### EXERCISE
The data below has to be returned exactly, down to the last character.

### DATASET ENTRIES
========================================================================
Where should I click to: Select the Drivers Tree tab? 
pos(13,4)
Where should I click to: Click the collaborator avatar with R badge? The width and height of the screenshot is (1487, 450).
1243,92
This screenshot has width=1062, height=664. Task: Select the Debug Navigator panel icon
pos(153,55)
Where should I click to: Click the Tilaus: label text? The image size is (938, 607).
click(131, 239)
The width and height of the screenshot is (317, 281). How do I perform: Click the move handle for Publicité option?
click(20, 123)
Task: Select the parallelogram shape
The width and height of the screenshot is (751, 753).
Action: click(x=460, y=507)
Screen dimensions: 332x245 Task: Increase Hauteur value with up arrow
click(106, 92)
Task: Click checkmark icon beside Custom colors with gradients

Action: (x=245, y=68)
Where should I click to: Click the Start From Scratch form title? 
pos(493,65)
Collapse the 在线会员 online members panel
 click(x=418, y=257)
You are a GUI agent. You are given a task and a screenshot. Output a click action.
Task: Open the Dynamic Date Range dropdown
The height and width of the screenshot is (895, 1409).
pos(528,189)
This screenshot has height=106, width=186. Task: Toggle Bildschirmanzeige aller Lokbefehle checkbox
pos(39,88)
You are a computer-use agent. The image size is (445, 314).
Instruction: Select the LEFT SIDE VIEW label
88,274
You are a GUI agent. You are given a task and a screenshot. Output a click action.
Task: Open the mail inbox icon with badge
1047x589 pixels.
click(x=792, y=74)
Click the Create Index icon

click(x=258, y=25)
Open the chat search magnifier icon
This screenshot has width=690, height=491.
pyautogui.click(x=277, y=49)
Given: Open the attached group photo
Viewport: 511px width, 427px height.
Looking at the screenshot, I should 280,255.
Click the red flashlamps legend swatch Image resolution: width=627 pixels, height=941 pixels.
========================================================================
### REPLY TO THE TASK
Where should I click to: Select the Drivers Tree tab? 
pos(13,4)
Where should I click to: Click the collaborator avatar with R badge? The width and height of the screenshot is (1487, 450).
1243,92
This screenshot has width=1062, height=664. Task: Select the Debug Navigator panel icon
pos(153,55)
Where should I click to: Click the Tilaus: label text? The image size is (938, 607).
click(131, 239)
The width and height of the screenshot is (317, 281). How do I perform: Click the move handle for Publicité option?
click(20, 123)
Task: Select the parallelogram shape
The width and height of the screenshot is (751, 753).
Action: click(x=460, y=507)
Screen dimensions: 332x245 Task: Increase Hauteur value with up arrow
click(106, 92)
Task: Click checkmark icon beside Custom colors with gradients

Action: (x=245, y=68)
Where should I click to: Click the Start From Scratch form title? 
pos(493,65)
Collapse the 在线会员 online members panel
 click(x=418, y=257)
You are a GUI agent. You are given a task and a screenshot. Output a click action.
Task: Open the Dynamic Date Range dropdown
The height and width of the screenshot is (895, 1409).
pos(528,189)
This screenshot has height=106, width=186. Task: Toggle Bildschirmanzeige aller Lokbefehle checkbox
pos(39,88)
You are a computer-use agent. The image size is (445, 314).
Instruction: Select the LEFT SIDE VIEW label
88,274
You are a GUI agent. You are given a task and a screenshot. Output a click action.
Task: Open the mail inbox icon with badge
1047x589 pixels.
click(x=792, y=74)
Click the Create Index icon

click(x=258, y=25)
Open the chat search magnifier icon
This screenshot has width=690, height=491.
pyautogui.click(x=277, y=49)
Given: Open the attached group photo
Viewport: 511px width, 427px height.
Looking at the screenshot, I should 280,255.
Click the red flashlamps legend swatch Image resolution: width=627 pixels, height=941 pixels.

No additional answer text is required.